>> BEGIN MATERIALS PROVIDED

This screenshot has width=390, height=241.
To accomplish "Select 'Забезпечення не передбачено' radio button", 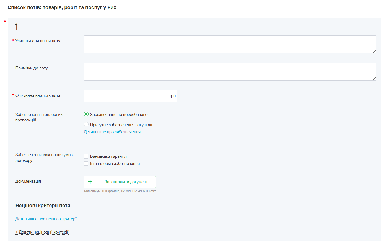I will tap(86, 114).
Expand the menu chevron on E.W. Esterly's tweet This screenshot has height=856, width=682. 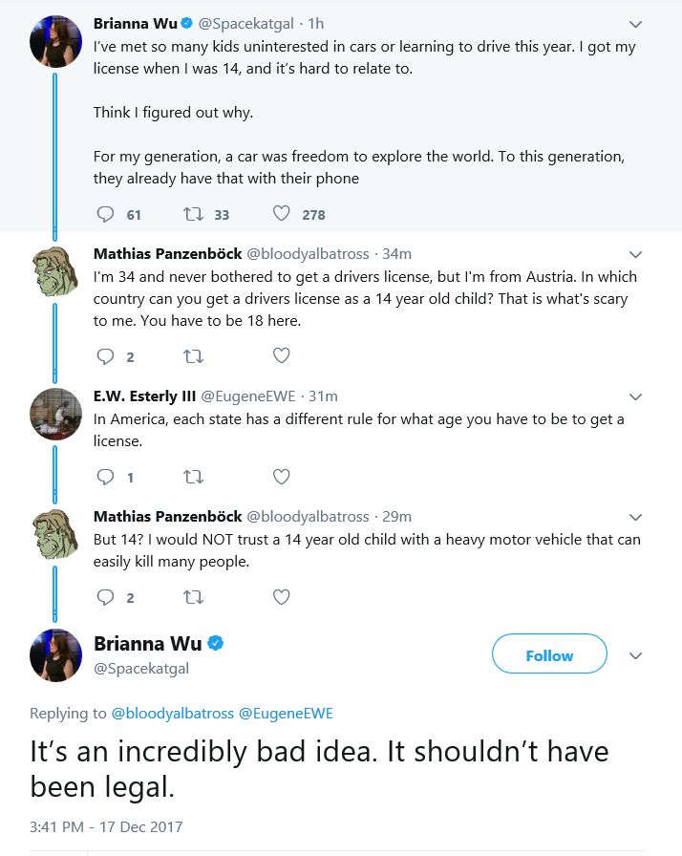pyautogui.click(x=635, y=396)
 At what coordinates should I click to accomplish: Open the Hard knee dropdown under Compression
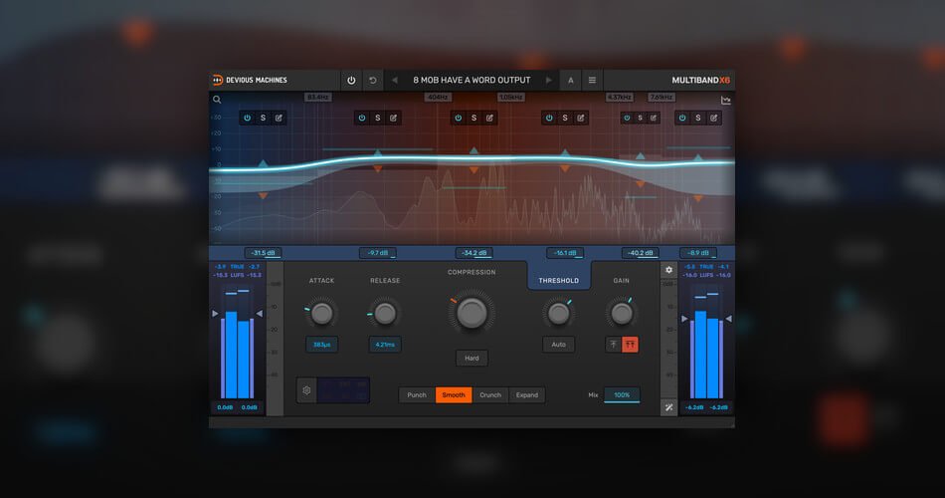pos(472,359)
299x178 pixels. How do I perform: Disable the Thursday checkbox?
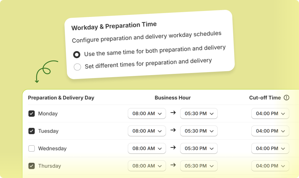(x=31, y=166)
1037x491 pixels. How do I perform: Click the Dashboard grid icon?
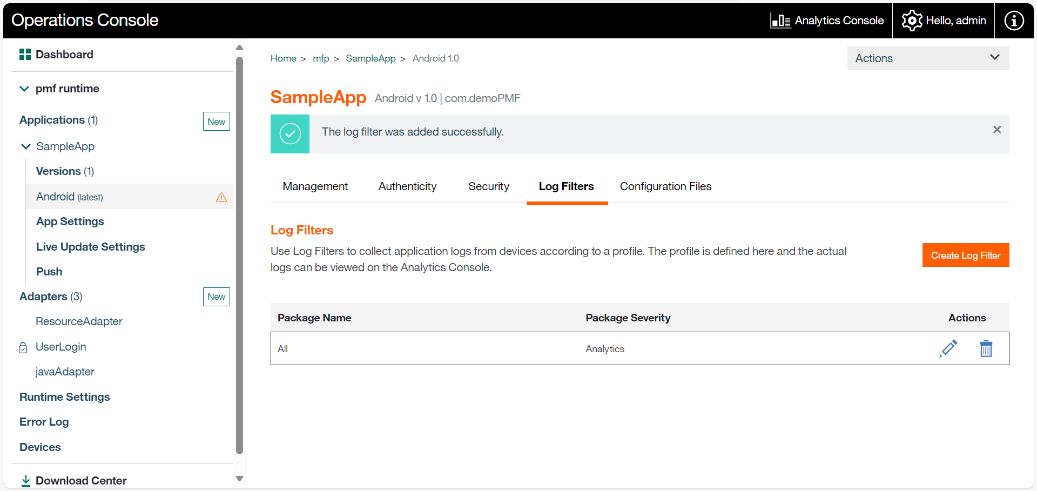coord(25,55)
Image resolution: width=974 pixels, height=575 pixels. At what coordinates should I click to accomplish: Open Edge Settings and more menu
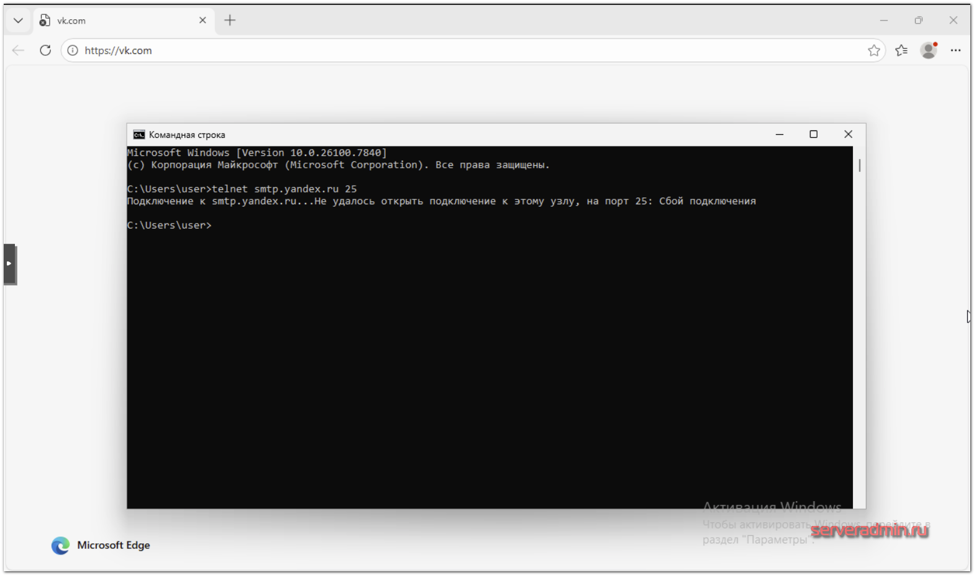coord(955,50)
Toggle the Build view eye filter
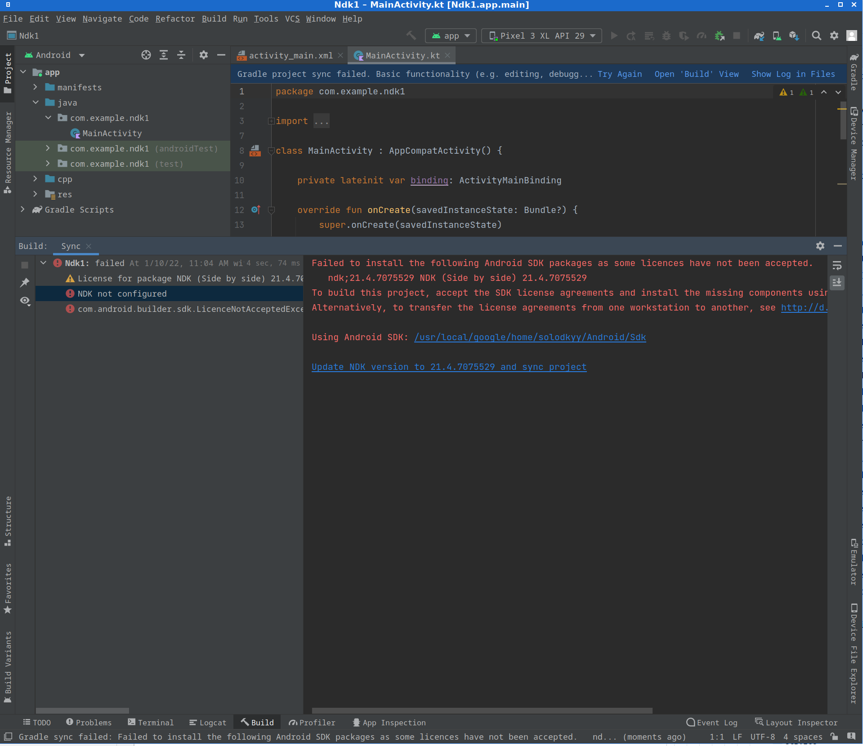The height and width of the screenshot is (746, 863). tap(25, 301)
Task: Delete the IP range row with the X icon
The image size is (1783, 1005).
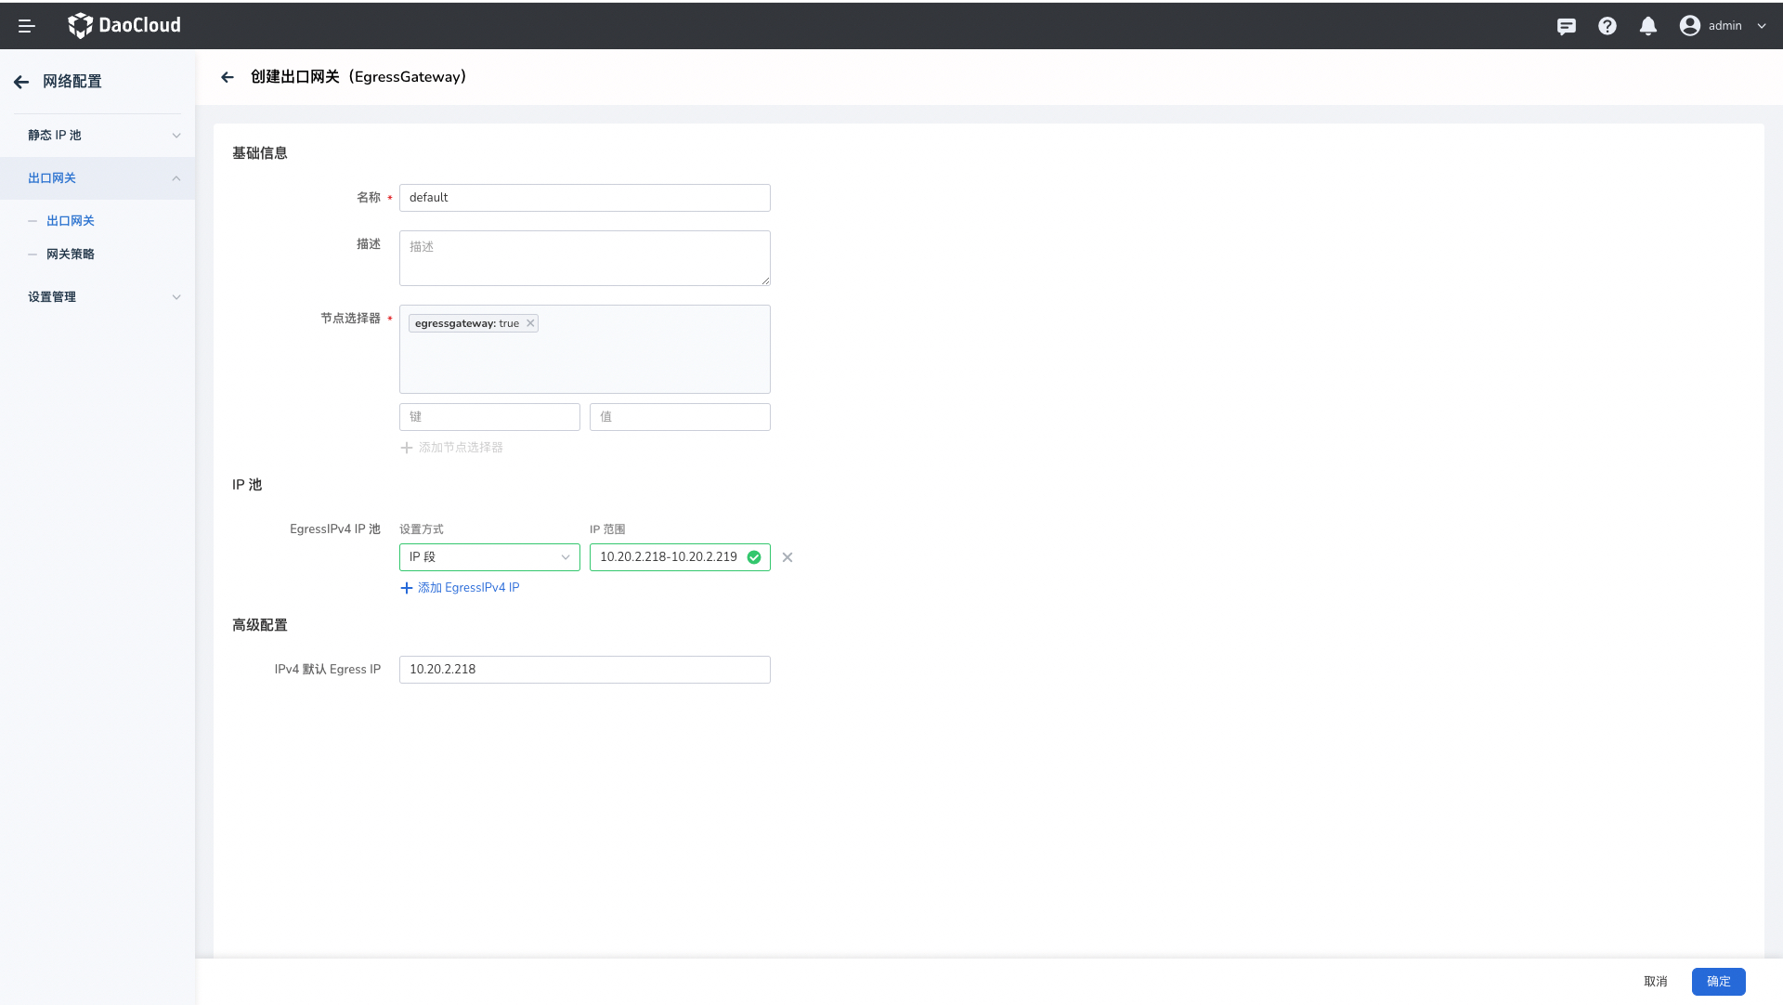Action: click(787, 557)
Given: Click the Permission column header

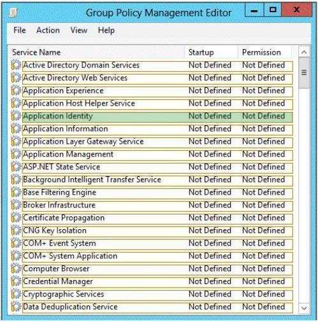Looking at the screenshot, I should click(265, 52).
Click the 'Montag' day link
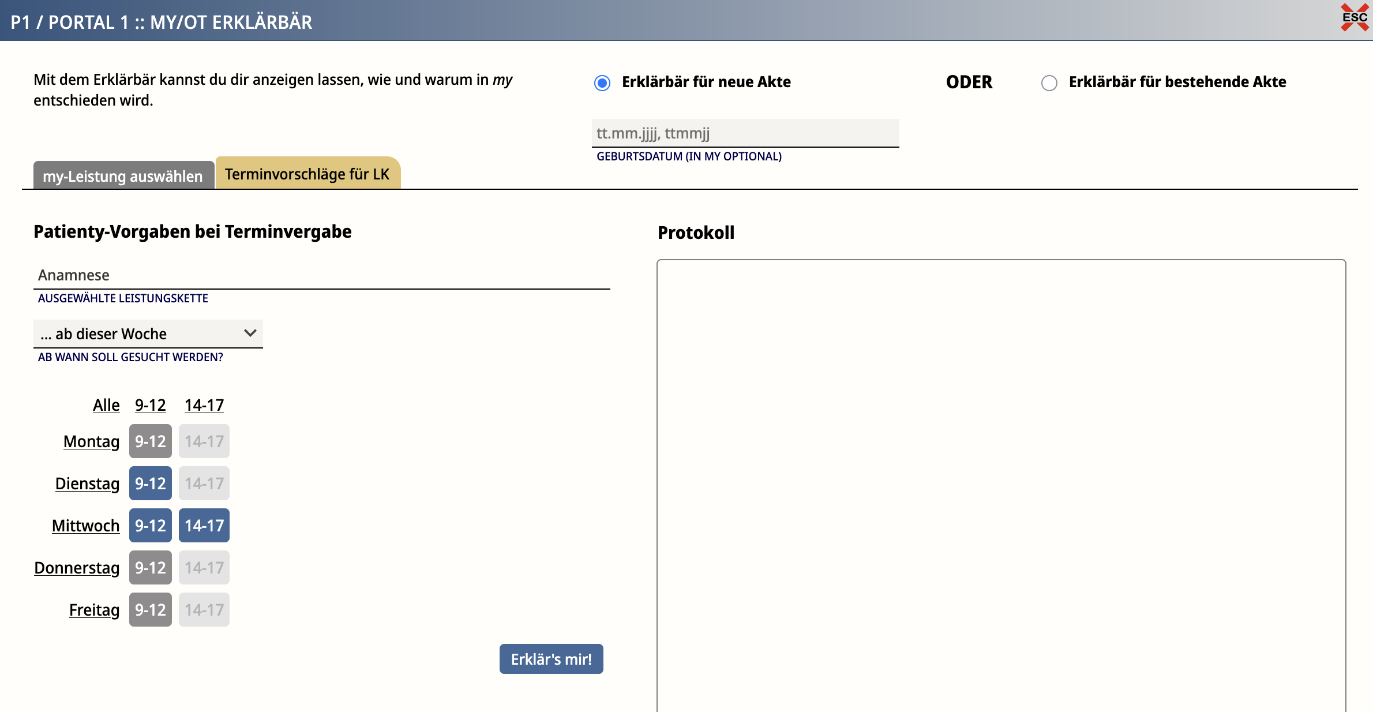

>> END MATERIALS PROVIDED

[STATED GOAL] Can you convert the part of the material that opens with the line containing "Toggle the Build view eye filter" and runs through the end into a JSON list of strings, one string per line, skipping blank lines and leaving out the pictures?

[THE REPLY]
[
  "Toggle the Build view eye filter",
  "The height and width of the screenshot is (746, 863). tap(25, 301)",
  "Task: Delete the IP range row with the X icon",
  "The image size is (1783, 1005).",
  "Action: click(787, 557)",
  "Given: Click the Permission column header",
  "Looking at the screenshot, I should click(265, 52).",
  "Click the 'Montag' day link"
]